10・・・自己蒸気圧縮(MVR)法による分離工程又はそのシステム
20・・・浸透気化(PV)法による濃縮工程又はその装置
30・・・二相分離法による濃縮工程又はその装置
40・・・フェノールの精製工程又はそのシステム
50・・・アンモニア除去工程又はそのシステム
11・・・希薄フェノール水
12・・・蒸留塔(MVR型蒸留塔)
13・・・圧縮機
14・・・MVR型蒸留塔リボイラー
15・・・分離されたフェノール水
16・・・無機イオン性物質含有水
21・・・PV膜脱水装置
22・・・濃縮されたフェノール水
31・・・二相分離槽
32・・・濃縮されたフェノール水
41・・・精留塔(フェノール精製塔)
42・・・凝縮器
43・・・蒸留塔リボイラー
44・・・濃縮されたフェノール水
51・・・蒸留塔(アンモニア除去塔)
52・・・凝縮器
53・・・蒸留塔リボイラー
54・・・アンモニア排水
100〜109・・配管
201〜202・・配管
301〜302・・配管
401〜407・・配管
501〜508・・配管

Claims (9)

  1. フェノールを0.05〜10質量%の濃度で含有し、無機イオン性物質及びアンモニウムイオンを含有する水溶液からフェノールを分離、濃縮、及び/又は回収する方法であって、
    前記無機イオン性物質が、硫酸イオン、リン酸イオン、カリウムイオン、及びマグネシウムイオンであり、
    前記フェノールと前記無機イオン性物質とを分離する分離工程を含み、
    前記分離工程は、自己蒸気圧縮法を用いて前記水溶液が供給された蒸留塔の塔頂から前記無機イオン性物質が除去されたフェノール含有液を留出液として得ること、及び、前記蒸留塔の塔底から前記無機イオン性物質を含む缶出液を得ることを含む、方法。

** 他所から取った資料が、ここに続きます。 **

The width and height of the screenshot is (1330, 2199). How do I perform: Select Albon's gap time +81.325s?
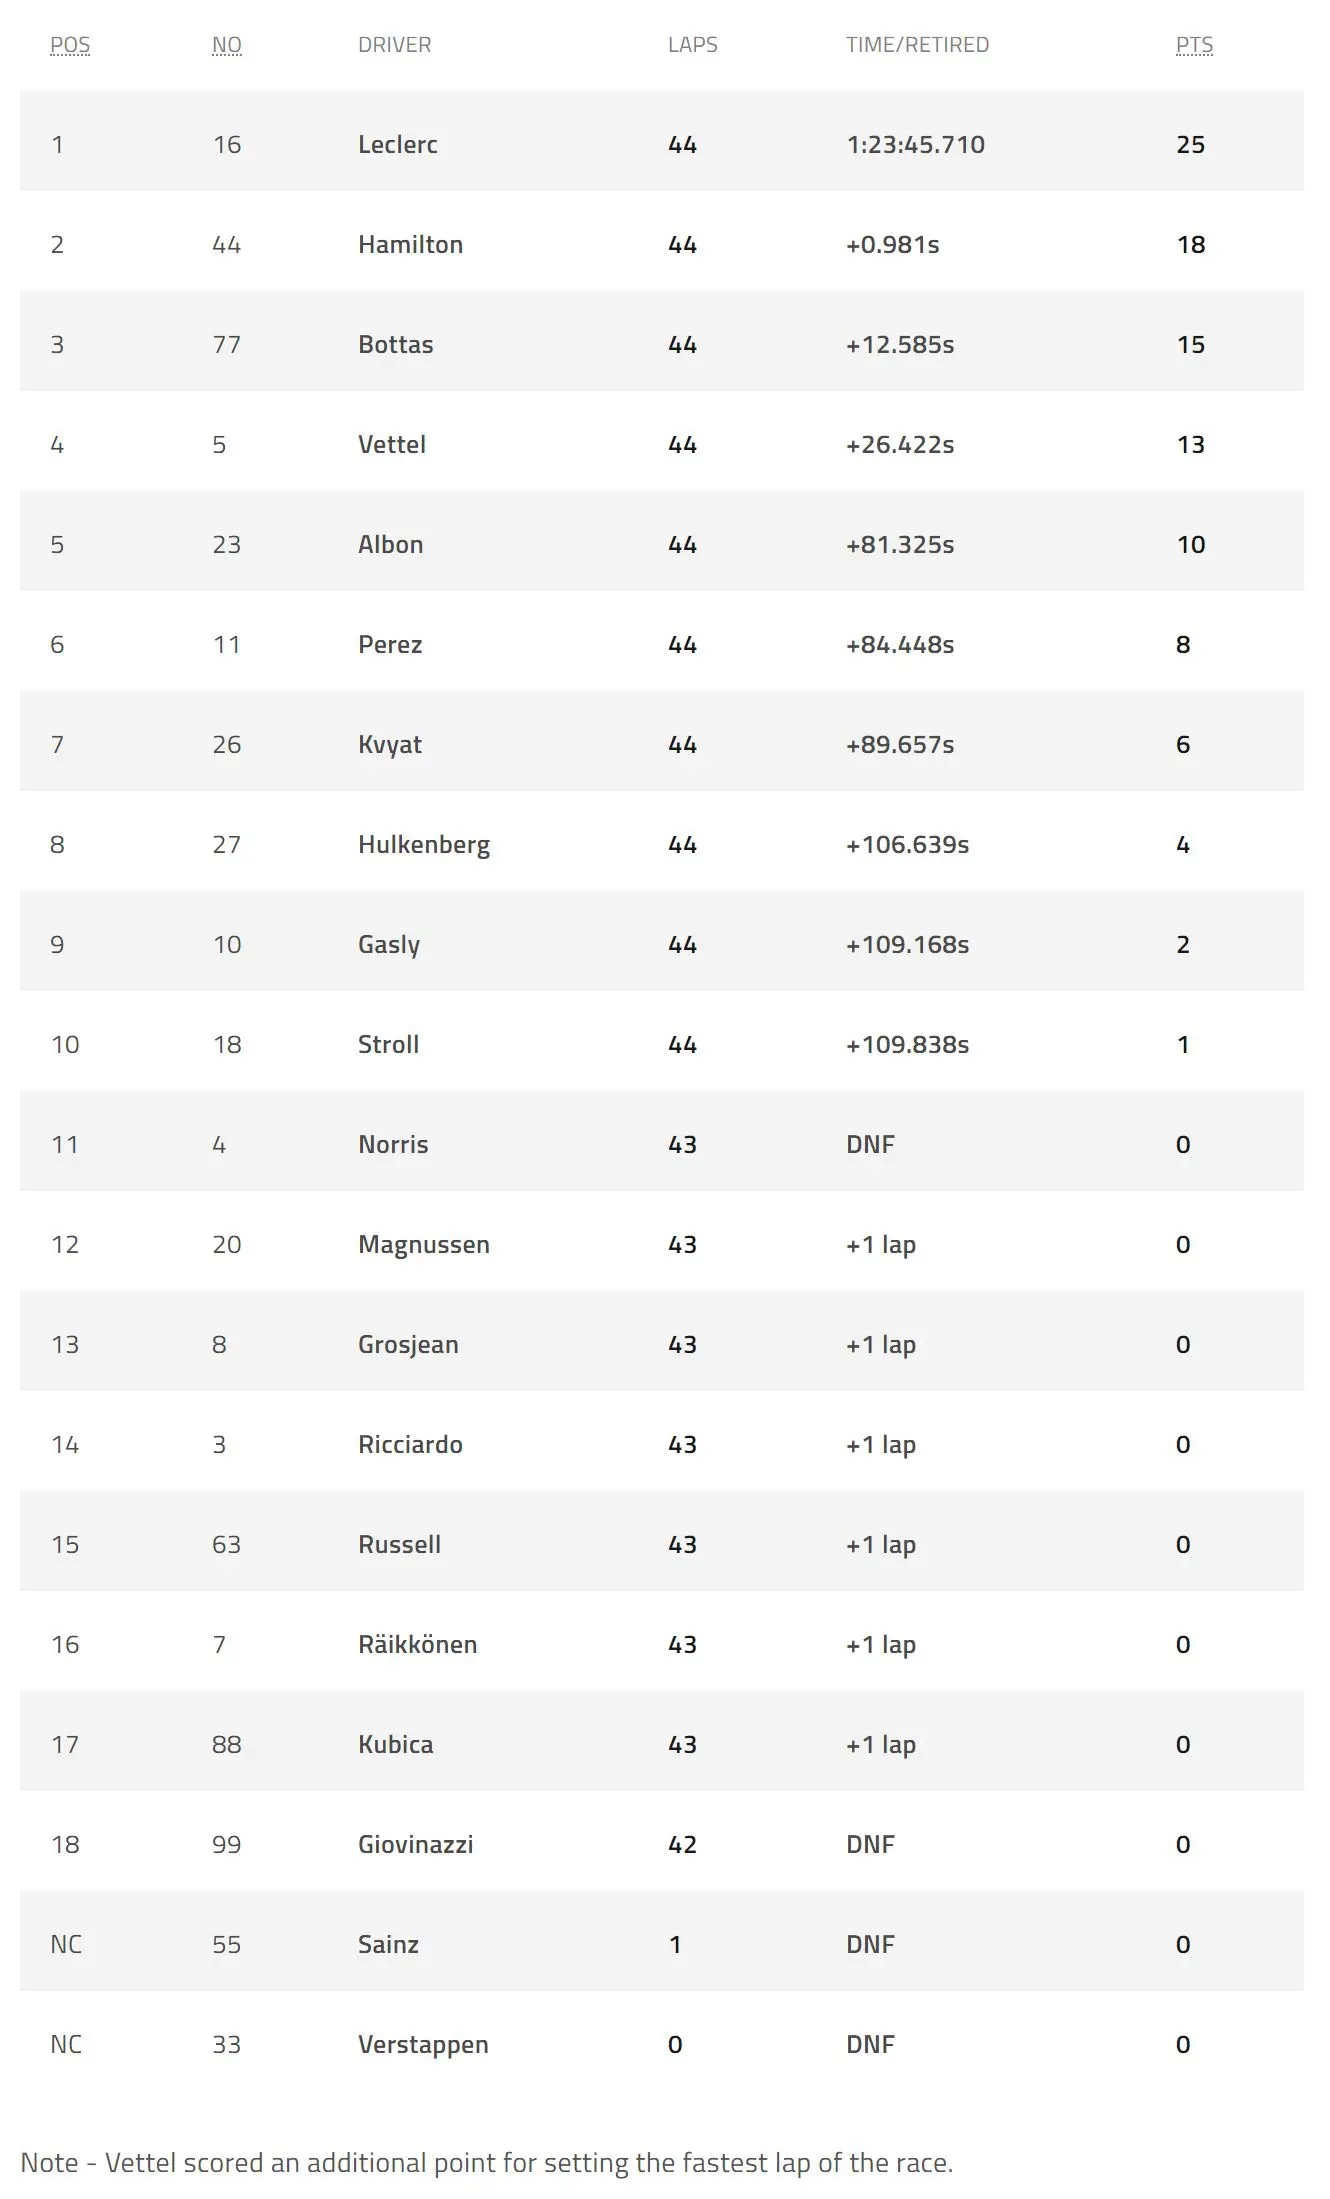[899, 545]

  2. 前記自己蒸気圧縮法は、前記蒸留塔の塔頂から排出される蒸気を圧縮すること、圧縮された蒸気を蒸留塔リボイラーに前記蒸留塔の加熱源として供給すること、及び、前記蒸留塔リボイラーにおいて前記蒸留塔の加熱源として熱交換することでフェノール含有液を得ることを含む、請求項1記載の方法。

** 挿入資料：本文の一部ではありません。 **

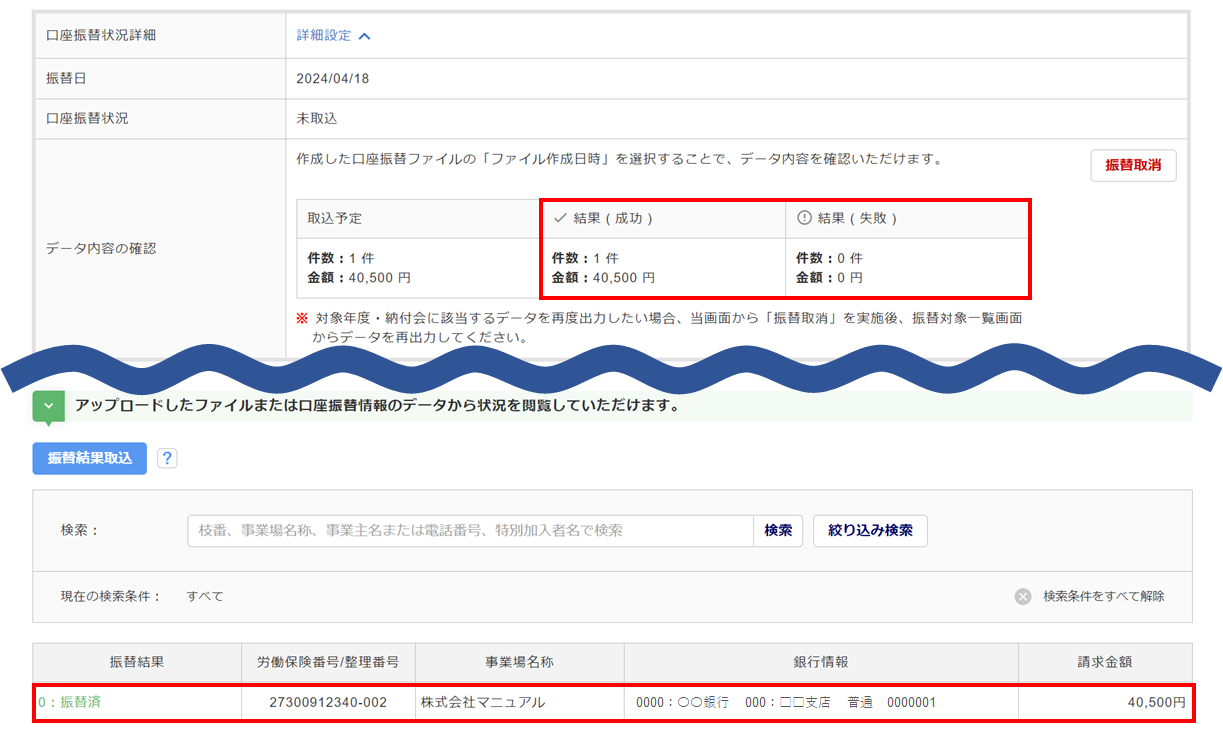
Task: Sort by the 振替結果 column header
Action: tap(137, 662)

  3. 前記水溶液の硫酸イオン、リン酸イオン、カリウムイオン、及びマグネシウムイオンの総含有量が、0.005〜10質量%である、請求項1又は2に記載の方法。
  4. 前記水溶液中のアンモニウムイオンの含有量が、1.0質量%以下である、請求項1から3のいずれかに記載の方法。
  5. さらに、前記分離工程で得られたフェノール含有液を、浸透気化法により濃縮する濃縮工程を含む、請求項1から4のいずれかに記載の方法。
  6. 前記濃縮工程で得られたフェノール濃縮液を、二相分離することを含む、請求項5記載の方法。
  7. 前記二相分離の重液を精留塔に供給し、精製濃縮フェノールを得ることを含む、請求項6記載の方法。
  8. フェノールを0.05〜10質量%の濃度で含有し、無機イオン性物質及びアンモニウムイオンを含有する水溶液からフェノールを分離するための自己蒸気圧縮型蒸留システムであって、
    前記無機イオン性物質が、硫酸イオン、リン酸イオン、カリウムイオン、及びマグネシウムイオンであり、
    蒸留塔と圧縮機と熱交換型蒸留塔リボイラーを備え、
    前記水溶液が供給される前記蒸留塔の塔頂から排出される蒸気を前記圧縮機が圧縮し、圧縮された蒸気が前記熱交換型蒸留塔リボイラーの加熱源として供給できるように配管及び又は構成されている、自己蒸気圧縮型蒸留システム。
  9. フェノールを0.05〜10質量%の濃度で含有し、無機イオン性物質及びアンモニウムイオンを含有する水溶液からフェノールを分離、濃縮、及び/又は回収するシステムであって、
    前記無機イオン性物質が、硫酸イオン、リン酸イオン、カリウムイオン、及びマグネシウムイオンであり、
    請求項8記載の自己蒸気圧縮型蒸留システムと浸透気化法による脱水装置と二相分離槽とフェノール精留塔を備え、
    前記自己蒸気圧縮型蒸留システムで得られるフェノール含有液が前記脱水装置に供給されて濃縮され、濃縮されたフェノール濃縮液が前記二相分離槽に供給され、前記二相分離槽の重液が前記フェノール精留塔に供給されるように配管及び又は構成されている、システム。